La McGranitt sembrava soddisfatta. «Bene,» disse, «questa sera ormai si è fatto tardi. Inizierete la vostra punizione sabato pomeriggio. Vi presenterete alle due in punto nell'ufficio del signor Gazza».

«Ma sabato ci sono gli allenamenti!» esclamò Potter.

«Doveva pensarci prima di fare quello che ha fatto.»

«Ma-»

L'espressione della McGranitt si fece dura. «Vuole aggiungere qualcosa, signor Potter?»

Per un attimo Draco temette che l'altro avrebbe finalmente spifferato tutto. Gemette interiormente all'idea che, dopo aver saputo che era tutta colpa sua, l'insegnante l'avrebbe probabilmente espulso. Con sua grande sorpresa, Potter si limitò solamente a stringere i denti. «No, niente» sussurrò adirato.

«Allora potete andare.»

Un battito di ciglia e Potter era già scomparso fuori dalla porta.

 

 

***

 

 

Quando tornò al dormitorio Blaise e Pansy lo stavano aspettando. La ragazza si era seduta con le gambe incrociate sul suo letto, mentre Blaise se ne stava bellamente appoggiato al davanzale della finestra.

Draco sospirò. Si era aspettato una cosa del genere. Si erano trattenuti tutto il giorno dal dirgli qualunque cosa per evitare che potesse scappare davanti alle loro domande, e ora gli avevano teso una trappola. «Pansy, levati dal mio letto» ordinò.

«No.» La risposta non lo sorprese. «Non prima di aver parlato.»

«Non c'è niente da dire.»

Blaise si decise a intervenire. «Si può sapere perché hai picchiato Potter?»
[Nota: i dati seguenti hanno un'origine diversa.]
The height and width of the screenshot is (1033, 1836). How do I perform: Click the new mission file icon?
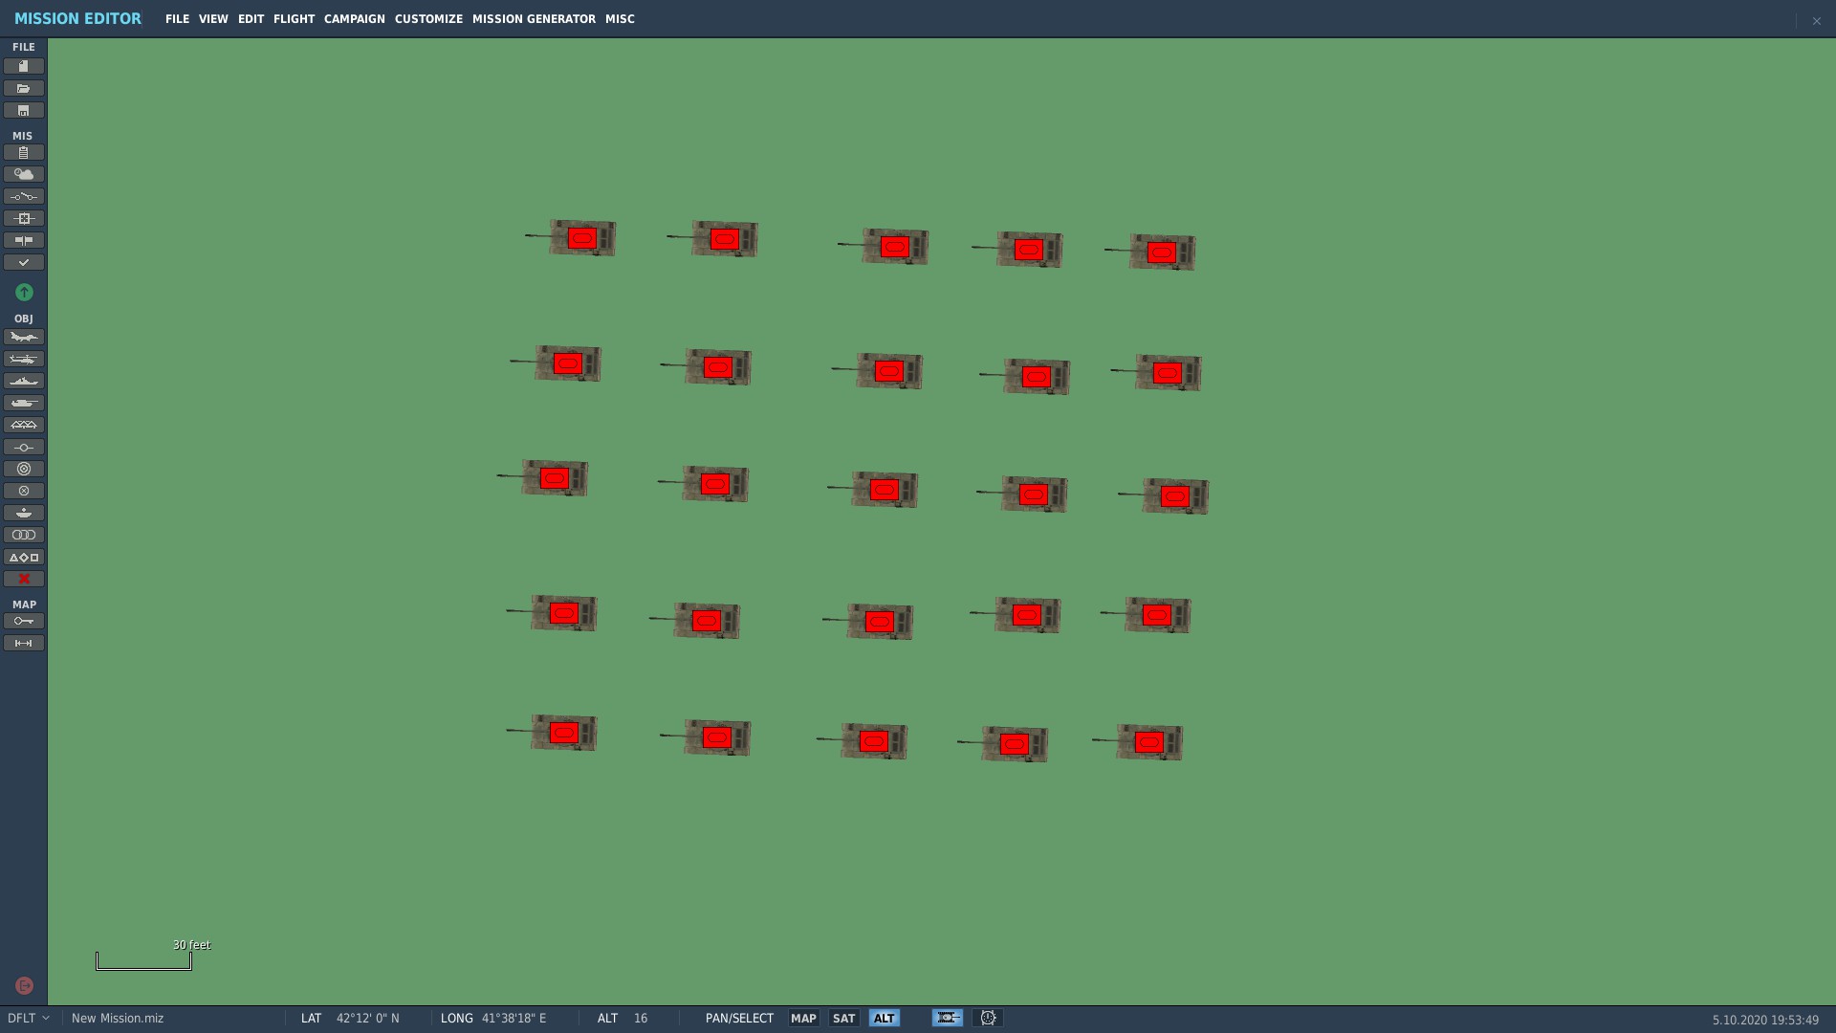[x=24, y=66]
Quella domanda lo colpì come uno schiaffo. «Non lo so» sussurrò, abbassando lo sguardo.

Quale patetico bugiardo. Lo sapeva benissimo. Voleva solo che finalmente qualcuno lo guardasse, che tutti smettessero di evitarlo come se fosse affetto da vaiolo di drago. Era stanco degli sguardi sfuggevoli, delle persone che si muovevano in punta di piedi attorno a lui.
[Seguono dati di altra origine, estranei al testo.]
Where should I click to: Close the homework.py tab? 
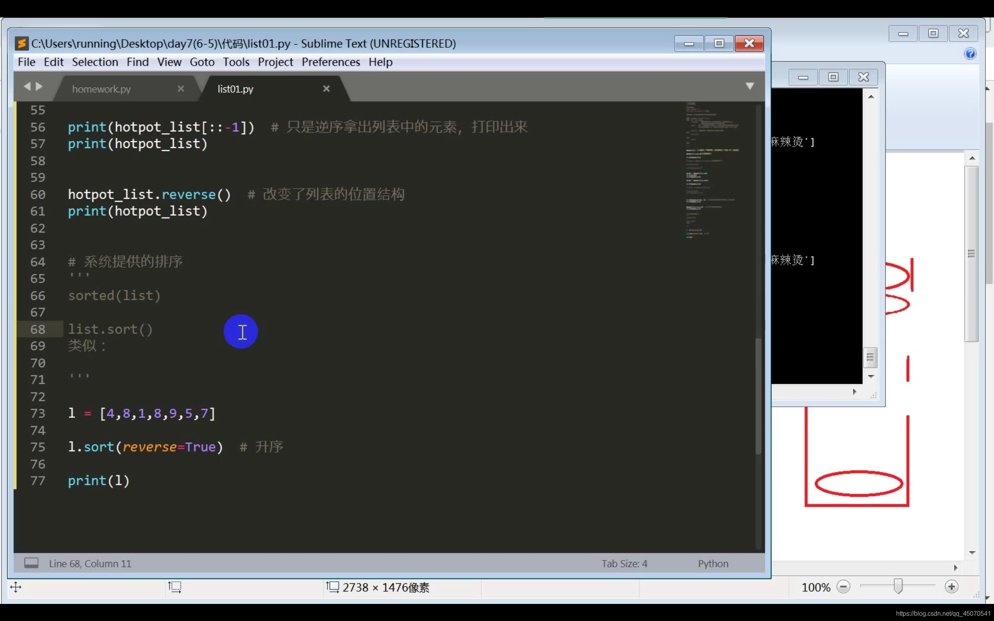point(181,89)
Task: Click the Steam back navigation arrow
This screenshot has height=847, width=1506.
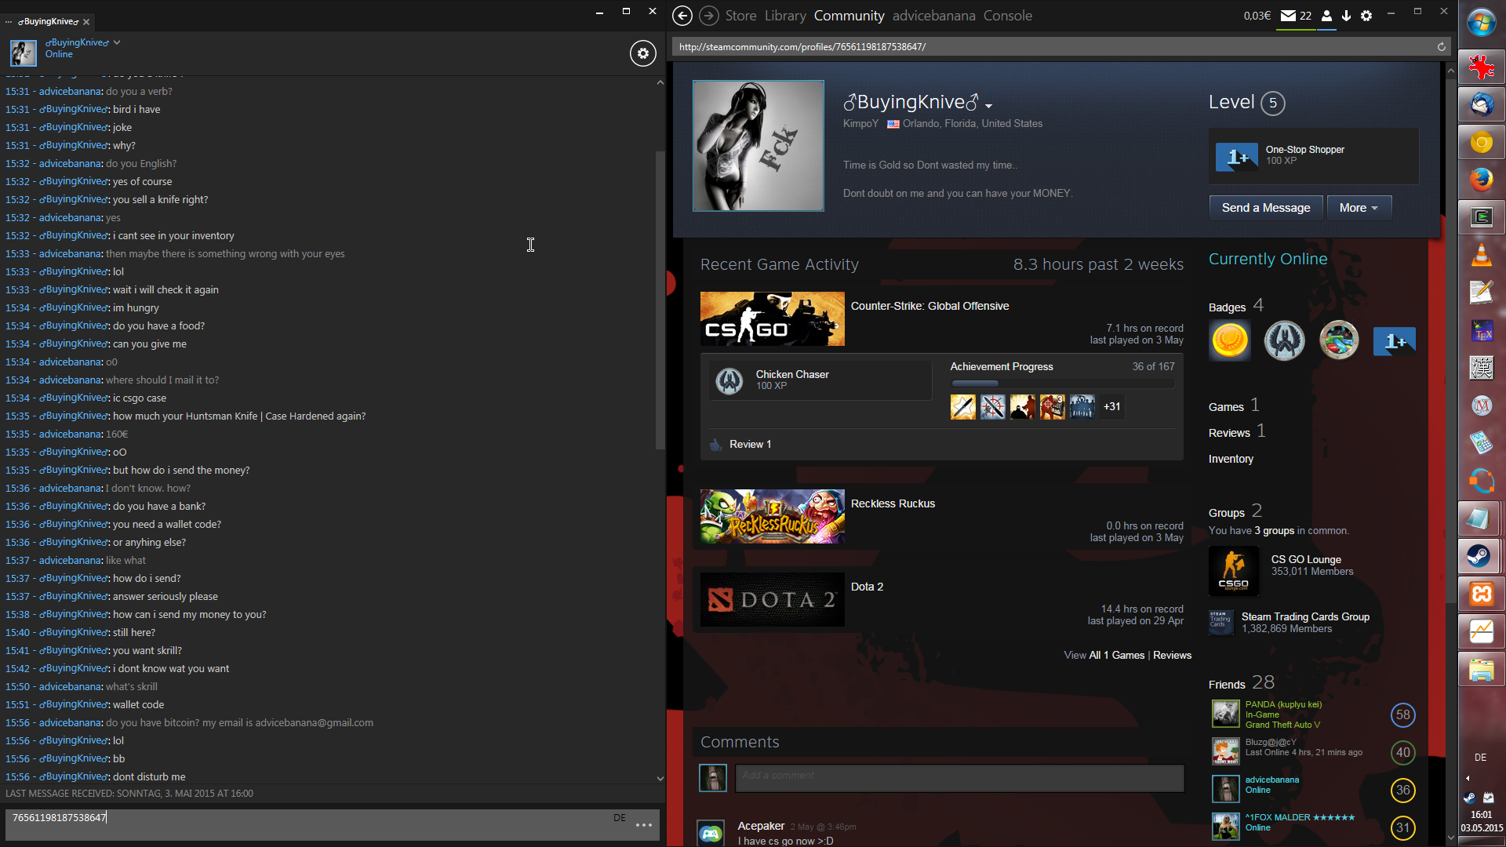Action: pos(682,16)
Quando aveva deciso di tornare a Hogwarts, si era aspettato una cosa simile. In un momento delicato come quello, con la guerra a un passo di distanza, ogni Serpeverde avrebbe pensato con attenzione alle proprie mosse. Alla fine dei conti, Draco era un reietto. Chi si era schierato con il Signore Oscuro sapeva che ormai i Malfoy non figuravano più tra le fila dei suoi preferiti, e il fatto che Potter avesse combattuto così strenuamente per difenderlo in tribunale non aveva fatto altro che aumentare il sospetto nei suoi confronti.

Dall'altra parte, aveva quasi ucciso Silente. Nessuno lo avrebbe mai perdonato per questo, neanche con un milione di sentenze di innocenza davanti. Poteva sentire sulla sua pelle gli sguardi carichi di odio che i Grifondoro e gli altri studenti gli lanciavano. Persino i professori non riuscivano a rimanere neutrali, tra chi lo guardava con velato disprezzo e chi con pietà.
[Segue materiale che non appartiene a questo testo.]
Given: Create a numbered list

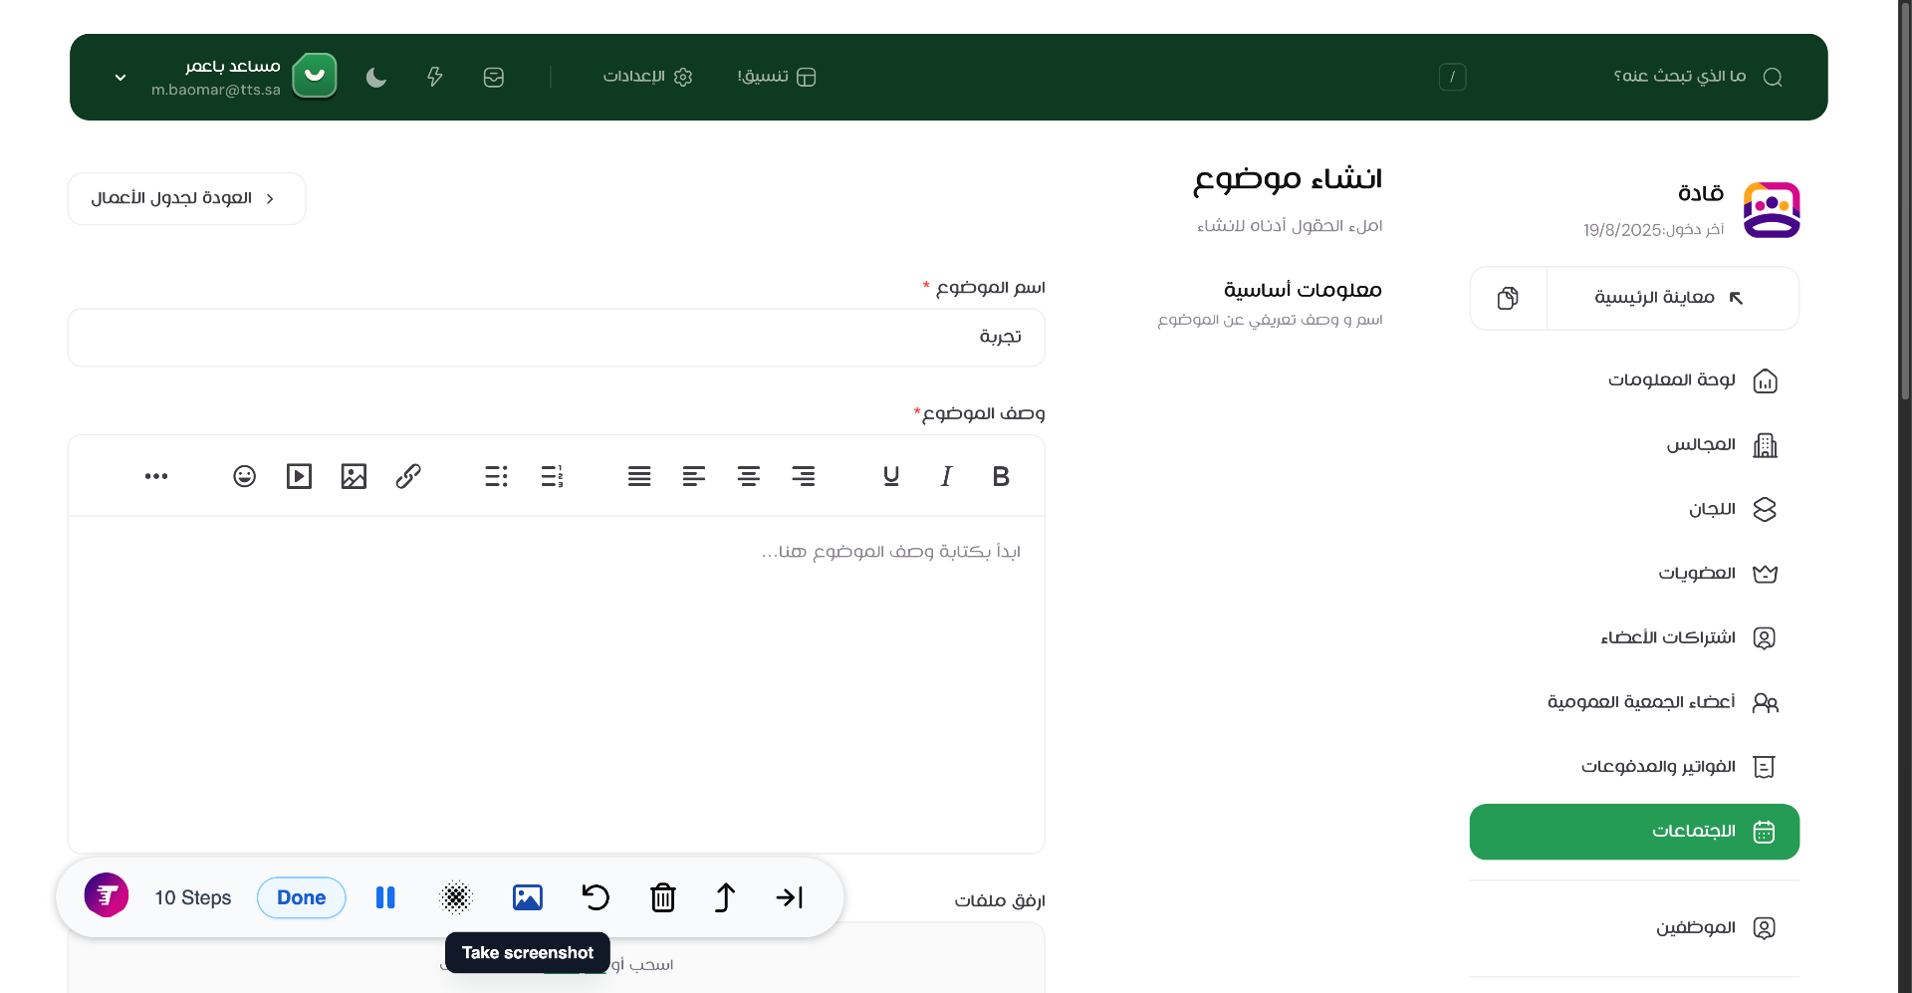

In tutto questo, lui si sentiva tra due fuochi, pronto a esplodere da un momento all'altro. Tornare dai Serpeverde significava subire le peggiori umiliazioni e lui non aveva la forza di sopportarlo. Schierarsi contro il Signore Oscuro era ancora più impensabile, senza contare che nessuno lo avrebbe mai accolto volentieri tra le fila della Luce.

Non sapeva cosa fare. Tutto era cambiato troppo velocemente, tanto che solo a pensarci gli veniva da vomitare. Ma Potter... Potter era stato l'unica costante nella sua vita. Sapeva che niente avrebbe potuto cambiare il loro rapporto, era l'unica certezza che gli era rimasta.

Quando aveva deciso di tornare a scuola, si era aspettato tutto quello, sì, ma anche che l'altro sarebbe rimasto lo stesso di prima. Il suo rivale, la sua nemesi, il suo nemico. Si sarebbero insultati, provocati a vicenda e poi presi a pugni; e tutto sarebbe tornato ad avere un senso, il mondo sarebbe tornato a girare dal verso giusto.

Si sbagliava.

Niente sarebbe tornato come prima. Potter era l'eroe, il beniamino di quegli idioti, il salvatore del fottuto mondo magico, era andato oltre. Oltre i battibecchi infantili, le scazzottate e gli insulti da ragazzini. Era cresciuto e lo aveva lasciato indietro.

«Draco.» Blaise sospirò affranto. «Non credi che sia arrivato il momento di parlare di quello che sta succedendo?»

«No.» Draco distolse lo sguardo. «Te l'ho già detto stamattina, non c'è niente di cui parlare.»

Pansy sbuffò e fece una breve risata amara. «Seriamente, Draco, che c'è qualcosa che non va se ne accorgerebbe chiunque. Il punto è un altro, o ne parli con noi, ti sfoghi e tutto quello che vuoi così finalmente le cose tornano al loro posto, o te ne vai a fare la zitella acida e mestruata con qualcun altro. Sono stufa del tuo atteggiamento di merda, siamo tuoi amici e ti staremo vicino se vorrai. La questione è se lo vuoi o meno.»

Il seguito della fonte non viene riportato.